Collected data entries:
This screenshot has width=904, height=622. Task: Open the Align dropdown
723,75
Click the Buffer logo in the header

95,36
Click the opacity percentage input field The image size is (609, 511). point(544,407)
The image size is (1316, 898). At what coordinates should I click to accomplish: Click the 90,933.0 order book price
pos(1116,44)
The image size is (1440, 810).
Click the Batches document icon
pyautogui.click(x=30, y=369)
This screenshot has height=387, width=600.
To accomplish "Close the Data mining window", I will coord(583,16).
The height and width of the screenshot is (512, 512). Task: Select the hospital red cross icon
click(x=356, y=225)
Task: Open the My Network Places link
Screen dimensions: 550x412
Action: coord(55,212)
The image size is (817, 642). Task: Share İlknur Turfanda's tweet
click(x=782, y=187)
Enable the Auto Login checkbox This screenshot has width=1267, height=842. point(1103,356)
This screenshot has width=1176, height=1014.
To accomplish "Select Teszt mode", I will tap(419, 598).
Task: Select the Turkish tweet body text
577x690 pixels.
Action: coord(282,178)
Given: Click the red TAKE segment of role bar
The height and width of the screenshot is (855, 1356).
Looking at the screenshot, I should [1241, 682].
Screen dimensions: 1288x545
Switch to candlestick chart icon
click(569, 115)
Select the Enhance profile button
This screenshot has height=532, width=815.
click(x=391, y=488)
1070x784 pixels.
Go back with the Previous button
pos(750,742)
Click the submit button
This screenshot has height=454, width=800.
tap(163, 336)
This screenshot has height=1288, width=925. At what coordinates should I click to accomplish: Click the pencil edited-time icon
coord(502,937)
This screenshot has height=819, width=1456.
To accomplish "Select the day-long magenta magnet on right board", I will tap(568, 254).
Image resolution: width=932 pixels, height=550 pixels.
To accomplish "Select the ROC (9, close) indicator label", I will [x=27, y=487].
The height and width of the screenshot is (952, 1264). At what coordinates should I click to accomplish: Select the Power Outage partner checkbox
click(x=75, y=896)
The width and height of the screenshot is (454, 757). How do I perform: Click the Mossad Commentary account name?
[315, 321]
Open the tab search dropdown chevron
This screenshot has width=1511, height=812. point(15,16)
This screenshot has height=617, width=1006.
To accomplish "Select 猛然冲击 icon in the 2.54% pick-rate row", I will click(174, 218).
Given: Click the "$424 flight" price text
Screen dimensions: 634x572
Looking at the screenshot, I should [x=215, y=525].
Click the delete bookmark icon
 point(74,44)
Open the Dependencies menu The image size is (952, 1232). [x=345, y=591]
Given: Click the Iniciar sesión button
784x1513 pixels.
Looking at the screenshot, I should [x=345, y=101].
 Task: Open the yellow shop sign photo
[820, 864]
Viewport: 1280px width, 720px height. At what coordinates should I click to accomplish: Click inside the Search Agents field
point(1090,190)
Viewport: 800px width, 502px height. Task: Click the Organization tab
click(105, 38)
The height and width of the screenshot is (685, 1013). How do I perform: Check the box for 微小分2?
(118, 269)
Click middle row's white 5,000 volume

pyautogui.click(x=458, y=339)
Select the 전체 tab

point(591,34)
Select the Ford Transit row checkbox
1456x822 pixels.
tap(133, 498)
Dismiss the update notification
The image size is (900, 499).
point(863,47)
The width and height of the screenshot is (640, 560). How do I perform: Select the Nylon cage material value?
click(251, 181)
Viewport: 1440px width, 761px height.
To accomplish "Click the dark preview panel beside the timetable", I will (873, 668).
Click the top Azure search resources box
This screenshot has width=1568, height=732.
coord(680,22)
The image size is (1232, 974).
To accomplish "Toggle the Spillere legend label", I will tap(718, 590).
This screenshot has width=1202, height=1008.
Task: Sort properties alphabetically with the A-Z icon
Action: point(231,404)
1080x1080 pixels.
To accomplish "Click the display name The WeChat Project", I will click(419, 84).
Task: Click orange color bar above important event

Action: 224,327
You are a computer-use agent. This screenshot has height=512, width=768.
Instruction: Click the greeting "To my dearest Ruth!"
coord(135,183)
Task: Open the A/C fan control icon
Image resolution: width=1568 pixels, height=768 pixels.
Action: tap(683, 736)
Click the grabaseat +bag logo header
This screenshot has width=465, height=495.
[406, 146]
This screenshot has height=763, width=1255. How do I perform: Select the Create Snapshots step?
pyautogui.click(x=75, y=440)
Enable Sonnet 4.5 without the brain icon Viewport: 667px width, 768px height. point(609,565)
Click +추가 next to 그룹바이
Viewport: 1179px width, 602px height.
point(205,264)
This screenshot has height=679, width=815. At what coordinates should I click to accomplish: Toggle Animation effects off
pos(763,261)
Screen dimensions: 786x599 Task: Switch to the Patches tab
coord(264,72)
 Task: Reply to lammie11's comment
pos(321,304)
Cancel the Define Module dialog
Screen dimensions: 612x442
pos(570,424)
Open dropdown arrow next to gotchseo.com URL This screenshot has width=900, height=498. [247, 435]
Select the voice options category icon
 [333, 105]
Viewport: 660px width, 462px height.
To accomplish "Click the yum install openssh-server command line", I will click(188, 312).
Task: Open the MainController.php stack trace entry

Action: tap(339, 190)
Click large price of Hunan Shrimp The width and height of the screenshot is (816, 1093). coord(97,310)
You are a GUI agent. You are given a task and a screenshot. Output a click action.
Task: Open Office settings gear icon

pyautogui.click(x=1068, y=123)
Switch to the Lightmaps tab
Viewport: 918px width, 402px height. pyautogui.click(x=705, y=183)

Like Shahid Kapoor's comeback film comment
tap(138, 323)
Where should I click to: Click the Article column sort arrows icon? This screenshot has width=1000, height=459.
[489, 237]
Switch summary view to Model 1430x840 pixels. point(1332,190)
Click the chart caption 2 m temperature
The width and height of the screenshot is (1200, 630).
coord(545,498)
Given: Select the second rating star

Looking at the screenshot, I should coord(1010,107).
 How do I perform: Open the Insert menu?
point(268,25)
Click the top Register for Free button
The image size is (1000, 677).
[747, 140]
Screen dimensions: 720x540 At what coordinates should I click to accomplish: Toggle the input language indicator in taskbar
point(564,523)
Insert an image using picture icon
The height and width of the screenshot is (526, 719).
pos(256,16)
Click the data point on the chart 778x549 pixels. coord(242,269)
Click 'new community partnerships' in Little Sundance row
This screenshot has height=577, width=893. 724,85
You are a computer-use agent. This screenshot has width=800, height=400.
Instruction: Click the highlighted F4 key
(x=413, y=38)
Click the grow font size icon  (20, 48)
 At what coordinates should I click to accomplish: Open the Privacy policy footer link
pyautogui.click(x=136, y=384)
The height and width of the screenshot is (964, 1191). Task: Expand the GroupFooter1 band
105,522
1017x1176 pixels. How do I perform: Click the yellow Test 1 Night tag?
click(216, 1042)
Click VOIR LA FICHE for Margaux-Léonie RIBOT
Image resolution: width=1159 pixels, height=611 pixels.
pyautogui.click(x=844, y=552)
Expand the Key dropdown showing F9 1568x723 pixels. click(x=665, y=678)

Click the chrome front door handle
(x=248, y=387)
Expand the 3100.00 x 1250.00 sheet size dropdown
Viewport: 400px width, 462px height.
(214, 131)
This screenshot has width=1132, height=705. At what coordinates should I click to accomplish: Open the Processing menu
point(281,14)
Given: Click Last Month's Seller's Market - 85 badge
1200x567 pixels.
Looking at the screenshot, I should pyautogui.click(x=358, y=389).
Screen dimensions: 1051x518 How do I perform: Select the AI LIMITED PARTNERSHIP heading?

--- Assignment ---
Write out every record again, exactly as it was written.

--- Completed exercise ---
This screenshot has width=904, height=622. Task: Open the Align dropdown
723,75
Click the Buffer logo in the header

95,36
Click the opacity percentage input field The image size is (609, 511). point(544,407)
The image size is (1316, 898). At what coordinates should I click to accomplish: Click the 90,933.0 order book price
pos(1116,44)
The image size is (1440, 810).
Click the Batches document icon
pyautogui.click(x=30, y=369)
This screenshot has height=387, width=600.
To accomplish "Close the Data mining window", I will coord(583,16).
The height and width of the screenshot is (512, 512). Task: Select the hospital red cross icon
click(x=356, y=225)
Task: Open the My Network Places link
Screen dimensions: 550x412
Action: coord(55,212)
The image size is (817, 642). Task: Share İlknur Turfanda's tweet
click(x=782, y=187)
Enable the Auto Login checkbox This screenshot has width=1267, height=842. point(1103,356)
This screenshot has width=1176, height=1014.
To accomplish "Select Teszt mode", I will tap(419, 598).
Task: Select the Turkish tweet body text
577x690 pixels.
Action: coord(282,178)
Given: Click the red TAKE segment of role bar
The height and width of the screenshot is (855, 1356).
Looking at the screenshot, I should [1241, 682].
Screen dimensions: 1288x545
Switch to candlestick chart icon
click(569, 115)
Select the Enhance profile button
This screenshot has height=532, width=815.
click(x=391, y=488)
1070x784 pixels.
Go back with the Previous button
pos(750,742)
Click the submit button
This screenshot has height=454, width=800.
tap(163, 336)
This screenshot has height=1288, width=925. At what coordinates should I click to accomplish: Click the pencil edited-time icon
coord(502,937)
This screenshot has height=819, width=1456.
To accomplish "Select the day-long magenta magnet on right board", I will tap(568, 254).
Image resolution: width=932 pixels, height=550 pixels.
To accomplish "Select the ROC (9, close) indicator label", I will [x=27, y=487].
The height and width of the screenshot is (952, 1264). At what coordinates should I click to accomplish: Select the Power Outage partner checkbox
click(x=75, y=896)
The width and height of the screenshot is (454, 757). How do I perform: Click the Mossad Commentary account name?
[315, 321]
Open the tab search dropdown chevron
This screenshot has width=1511, height=812. point(15,16)
This screenshot has height=617, width=1006.
To accomplish "Select 猛然冲击 icon in the 2.54% pick-rate row", I will click(174, 218).
Given: Click the "$424 flight" price text
Screen dimensions: 634x572
Looking at the screenshot, I should [x=215, y=525].
Click the delete bookmark icon
 point(74,44)
Open the Dependencies menu The image size is (952, 1232). [x=345, y=591]
Given: Click the Iniciar sesión button
784x1513 pixels.
Looking at the screenshot, I should [x=345, y=101].
 Task: Open the yellow shop sign photo
[820, 864]
Viewport: 1280px width, 720px height. At what coordinates should I click to accomplish: Click inside the Search Agents field
point(1090,190)
Viewport: 800px width, 502px height. Task: Click the Organization tab
click(105, 38)
The height and width of the screenshot is (685, 1013). How do I perform: Check the box for 微小分2?
(118, 269)
Click middle row's white 5,000 volume

pyautogui.click(x=458, y=339)
Select the 전체 tab

point(591,34)
Select the Ford Transit row checkbox
1456x822 pixels.
tap(133, 498)
Dismiss the update notification
The image size is (900, 499).
point(863,47)
The width and height of the screenshot is (640, 560). How do I perform: Select the Nylon cage material value?
click(251, 181)
Viewport: 1440px width, 761px height.
To accomplish "Click the dark preview panel beside the timetable", I will (873, 668).
Click the top Azure search resources box
This screenshot has width=1568, height=732.
coord(680,22)
The image size is (1232, 974).
To accomplish "Toggle the Spillere legend label", I will tap(718, 590).
This screenshot has width=1202, height=1008.
Task: Sort properties alphabetically with the A-Z icon
Action: point(231,404)
1080x1080 pixels.
To accomplish "Click the display name The WeChat Project", I will click(419, 84).
Task: Click orange color bar above important event

Action: 224,327
You are a computer-use agent. This screenshot has height=512, width=768.
Instruction: Click the greeting "To my dearest Ruth!"
coord(135,183)
Task: Open the A/C fan control icon
Image resolution: width=1568 pixels, height=768 pixels.
Action: tap(683, 736)
Click the grabaseat +bag logo header
This screenshot has width=465, height=495.
[406, 146]
This screenshot has height=763, width=1255. How do I perform: Select the Create Snapshots step?
pyautogui.click(x=75, y=440)
Enable Sonnet 4.5 without the brain icon Viewport: 667px width, 768px height. point(609,565)
Click +추가 next to 그룹바이
Viewport: 1179px width, 602px height.
point(205,264)
This screenshot has height=679, width=815. At what coordinates should I click to accomplish: Toggle Animation effects off
pos(763,261)
Screen dimensions: 786x599 Task: Switch to the Patches tab
coord(264,72)
 Task: Reply to lammie11's comment
pos(321,304)
Cancel the Define Module dialog
Screen dimensions: 612x442
pos(570,424)
Open dropdown arrow next to gotchseo.com URL This screenshot has width=900, height=498. [247, 435]
Select the voice options category icon
 [333, 105]
Viewport: 660px width, 462px height.
To accomplish "Click the yum install openssh-server command line", I will click(188, 312).
Task: Open the MainController.php stack trace entry

Action: tap(339, 190)
Click large price of Hunan Shrimp The width and height of the screenshot is (816, 1093). coord(97,310)
You are a GUI agent. You are given a task and a screenshot. Output a click action.
Task: Open Office settings gear icon

pyautogui.click(x=1068, y=123)
Switch to the Lightmaps tab
Viewport: 918px width, 402px height. pyautogui.click(x=705, y=183)

Like Shahid Kapoor's comeback film comment
tap(138, 323)
Where should I click to: Click the Article column sort arrows icon? This screenshot has width=1000, height=459.
[489, 237]
Switch summary view to Model 1430x840 pixels. point(1332,190)
Click the chart caption 2 m temperature
The width and height of the screenshot is (1200, 630).
coord(545,498)
Given: Select the second rating star

Looking at the screenshot, I should coord(1010,107).
 How do I perform: Open the Insert menu?
point(268,25)
Click the top Register for Free button
The image size is (1000, 677).
[747, 140]
Screen dimensions: 720x540 At what coordinates should I click to accomplish: Toggle the input language indicator in taskbar
point(564,523)
Insert an image using picture icon
The height and width of the screenshot is (526, 719).
pos(256,16)
Click the data point on the chart 778x549 pixels. coord(242,269)
Click 'new community partnerships' in Little Sundance row
This screenshot has height=577, width=893. 724,85
You are a computer-use agent. This screenshot has width=800, height=400.
Instruction: Click the highlighted F4 key
(x=413, y=38)
Click the grow font size icon  (20, 48)
 At what coordinates should I click to accomplish: Open the Privacy policy footer link
pyautogui.click(x=136, y=384)
The height and width of the screenshot is (964, 1191). Task: Expand the GroupFooter1 band
105,522
1017x1176 pixels. How do I perform: Click the yellow Test 1 Night tag?
click(216, 1042)
Click VOIR LA FICHE for Margaux-Léonie RIBOT
Image resolution: width=1159 pixels, height=611 pixels.
pyautogui.click(x=844, y=552)
Expand the Key dropdown showing F9 1568x723 pixels. click(x=665, y=678)

Click the chrome front door handle
(x=248, y=387)
Expand the 3100.00 x 1250.00 sheet size dropdown
Viewport: 400px width, 462px height.
(214, 131)
This screenshot has width=1132, height=705. At what coordinates should I click to accomplish: Open the Processing menu
point(281,14)
Given: Click Last Month's Seller's Market - 85 badge
1200x567 pixels.
Looking at the screenshot, I should pyautogui.click(x=358, y=389).
Screen dimensions: 1051x518 How do I perform: Select the AI LIMITED PARTNERSHIP heading?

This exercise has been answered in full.